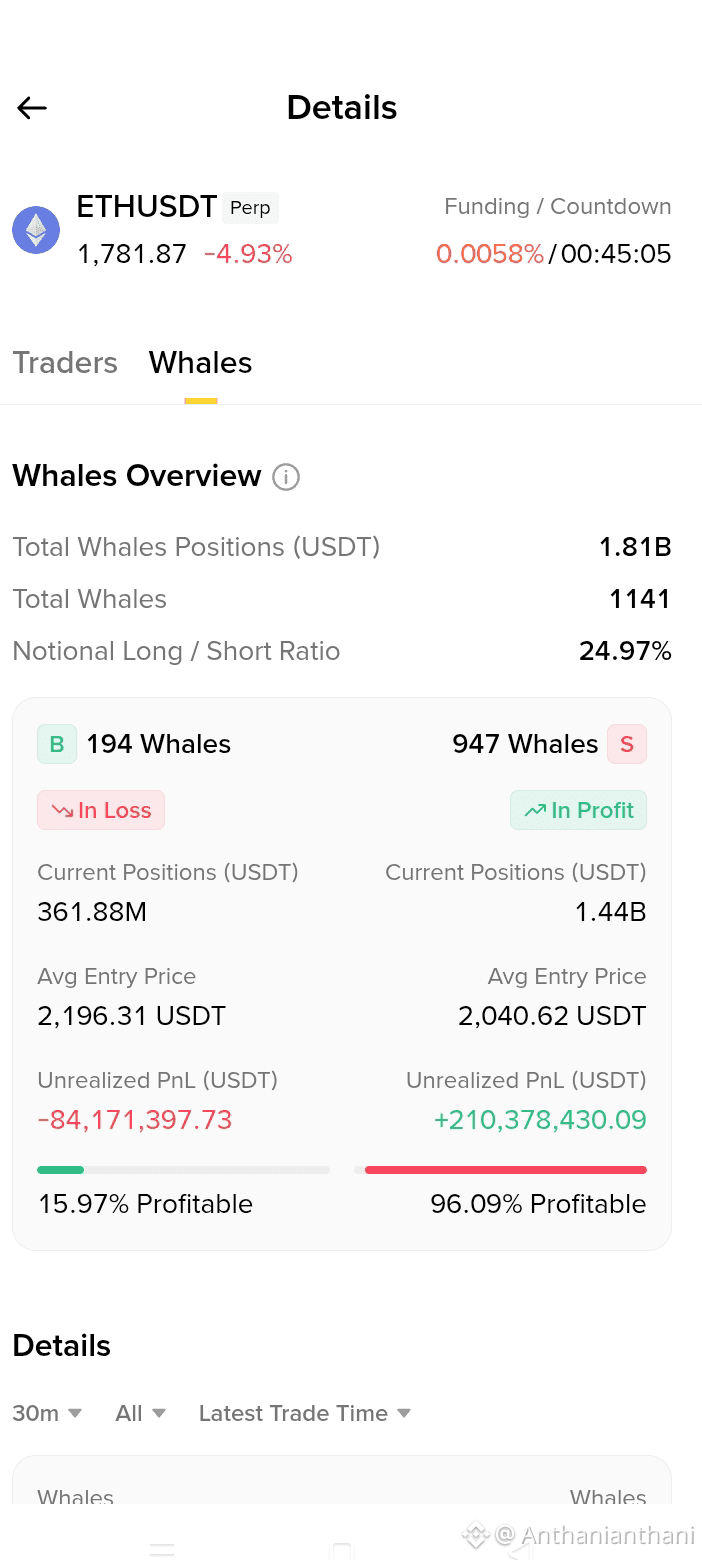Tap the red short profitable bar
This screenshot has height=1560, width=702.
(x=506, y=1169)
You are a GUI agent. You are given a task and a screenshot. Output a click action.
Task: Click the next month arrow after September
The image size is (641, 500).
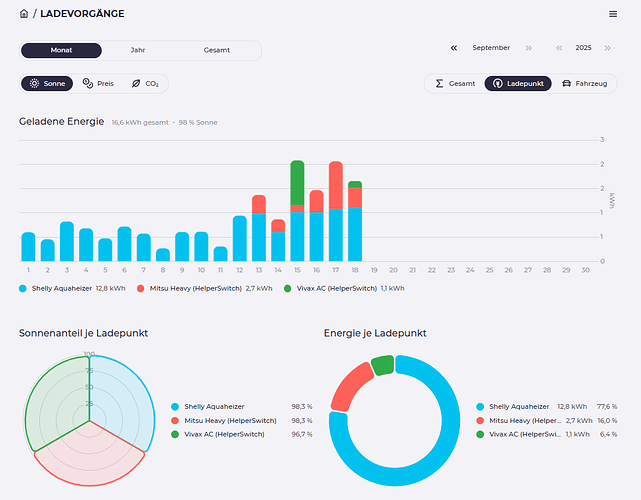pos(528,48)
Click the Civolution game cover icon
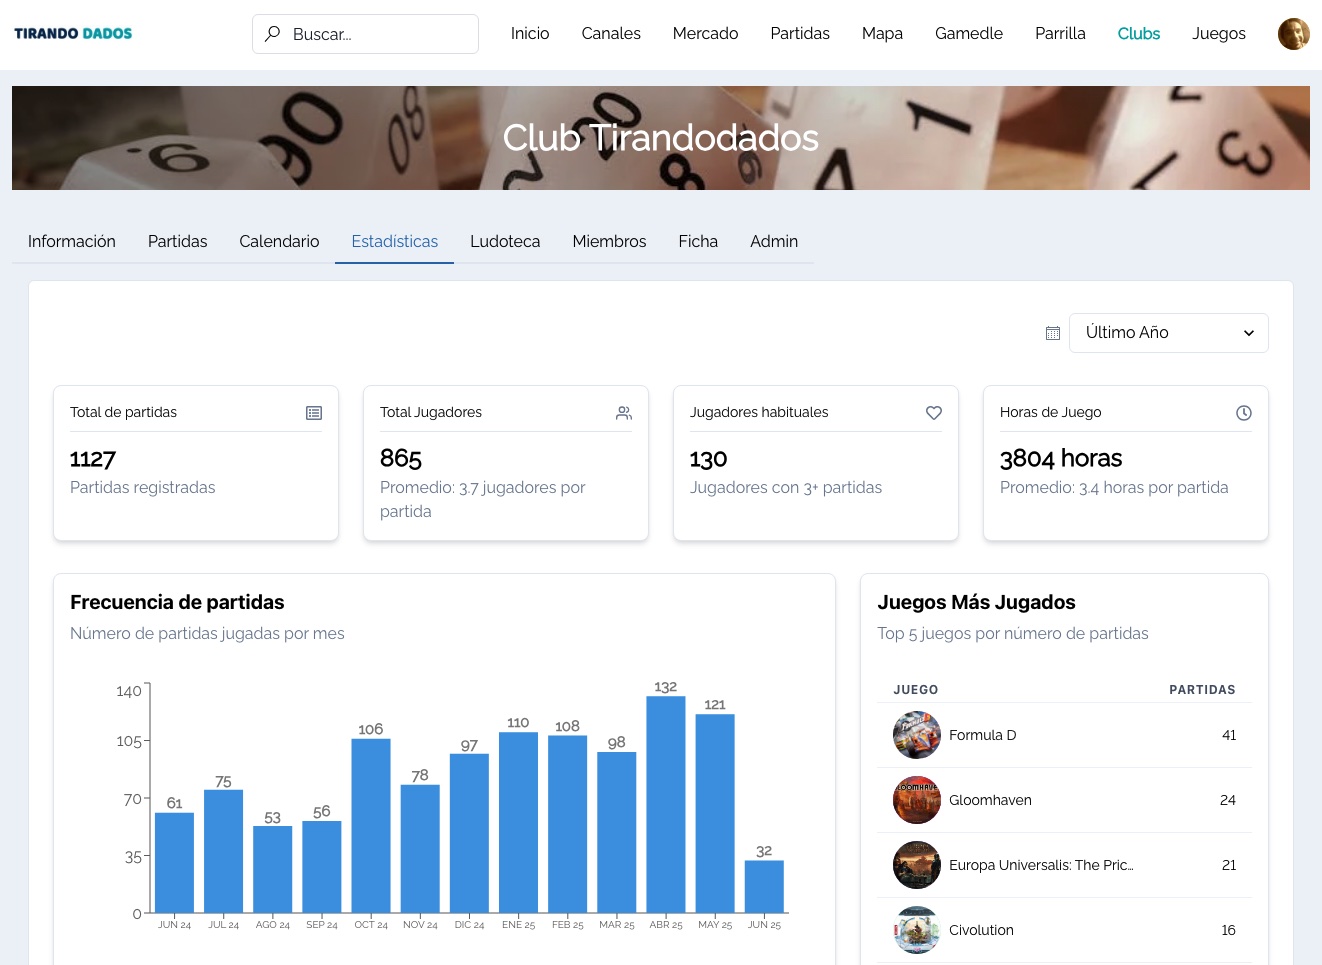The height and width of the screenshot is (965, 1322). (x=917, y=930)

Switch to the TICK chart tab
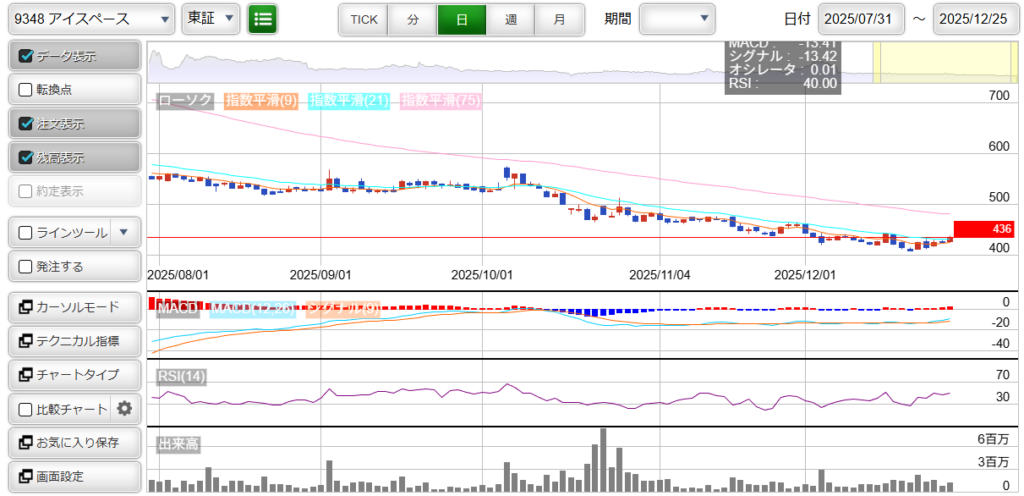coord(363,19)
------------
__Brief__
Only what runs from the line holding "The image size is (641, 500)." through the end of the entries above is to be given again, exactly, with every picture omitted.

__Result for this task__
The image size is (641, 500).
pos(528,48)
Click the Civolution game cover icon
The height and width of the screenshot is (965, 1322). (x=917, y=930)

Switch to the TICK chart tab
coord(363,19)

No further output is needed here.